Amy was asking "what else" there was that, at first, she wasn't seeing. And, like Amy giving something a second look, Sir Isaac Newton also wondered in a way that he’d never wondered before.  He let his mind wander. Newton’s friend Stukeley recalls:

“After dinner, the weather being warm, we went into the garden and drank tea under the shade of some apple trees...Occasioned by the fall of an apple…[Newton] sat in a contemplative mood, why should [the apple] not go sideways...?”

Maybe, Don't Ask An Astronaut

Sentimentally, on its 2010 orbit, the space-shuttle Atlantis took along a piece of applewood from Newton's tree. The crew also packed an apple. “The plan was to drop [it] on the space station and see whether it was subject to gravity or not,” says Molly Oldfield.

The crew lost the chance to do this. One of the astronauts, and Molly's not naming names, saw the apple and ate it. After all, what else could that apple possibly have been for?

Granny Smith Apple at The Tipsy Tomato orchard

MmmMmmMmm, The Core

I'm betting the astronaut not only ate the wrong apple, but ate the apple wrong. I'm betting we all do. Turns out that if we snap the stem off an apple and then bite into it from the top, the core "disappears". We get to enjoy much more apple than we imagined possible. So, if you're certain there's not more to you, are you really certain? If so, what makes you so sure?

How To Wonder Like You've Never Wondered Before

Letting the mind wander is at odds with our fast-grab thought patterns. Our heads are playlists on repeat. Certainty makes us feel in control, even if it is only make-believe. This primal instinct worked well when we had to quickly decide whether the striped animal trotting faster and faster towards us was a tiger or a kitten. Today, seldom is anything that life-threatening. 

As much as it drives us nuts, try to be okay with uncertainty. I'm trained in this disposition and it's still hard. The poet Rainer Rilke writes, “Live the questions...Perhaps then, someday far in the future, you will gradually, without even noticing it, live your way into the answer.”
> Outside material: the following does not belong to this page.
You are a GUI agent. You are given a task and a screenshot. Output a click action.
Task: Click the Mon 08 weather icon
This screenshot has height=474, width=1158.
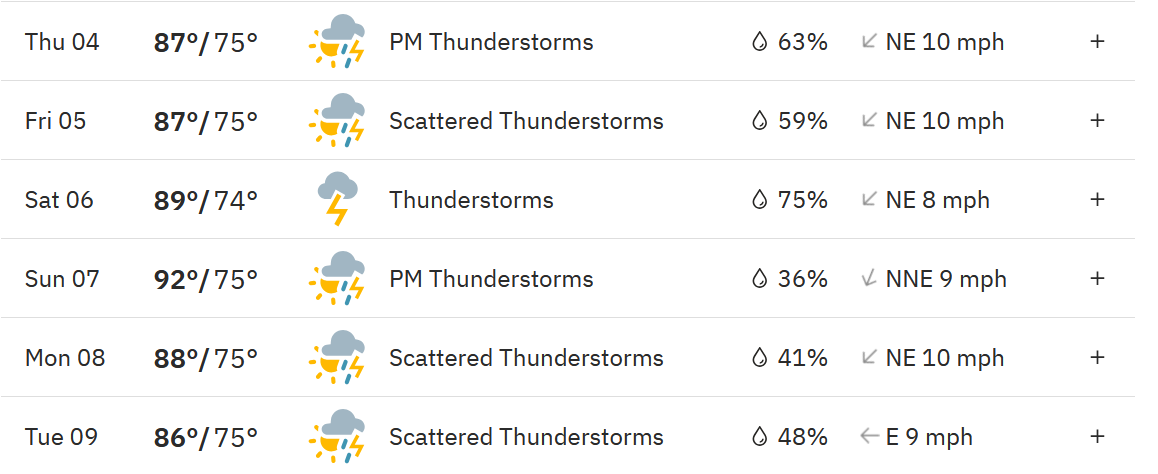[338, 358]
How exactly? My apple-tree anecdotes wink at it, but better yet, here's the punchlist:  

  • Play with seemingly random patterns. (In my case, it was the incidence of apple trees.)
  • Ask “What else?” (What are you not seeing? What else could it be?)
  • Beware of grabbing fast conclusions (& eating the space shuttle's only apple).
  • Try out new notions (like eating an apple from its top.)
  • Be patient with everything unresolved (Don't tug your ladder so hard.)

Over time, these lead to a-ha moments, the life-changing ones. Like the soulful life-force of a tree's roots, your real beauty and true purpose wait underground to be seen. Mine too, I suppose; so, I'll head back outside and apologize to my well-meaning ladder. I'm sure there's more to her than I, at first, wanted to see. 

Spring apple blossom in The Tipsy Tomato's orchard

The Tipsy Tomato (obviously before she owned her Eiffel Tower orchard ladder), restoring neglected apple trees. Patience: prune no more than one-third of a tree annually.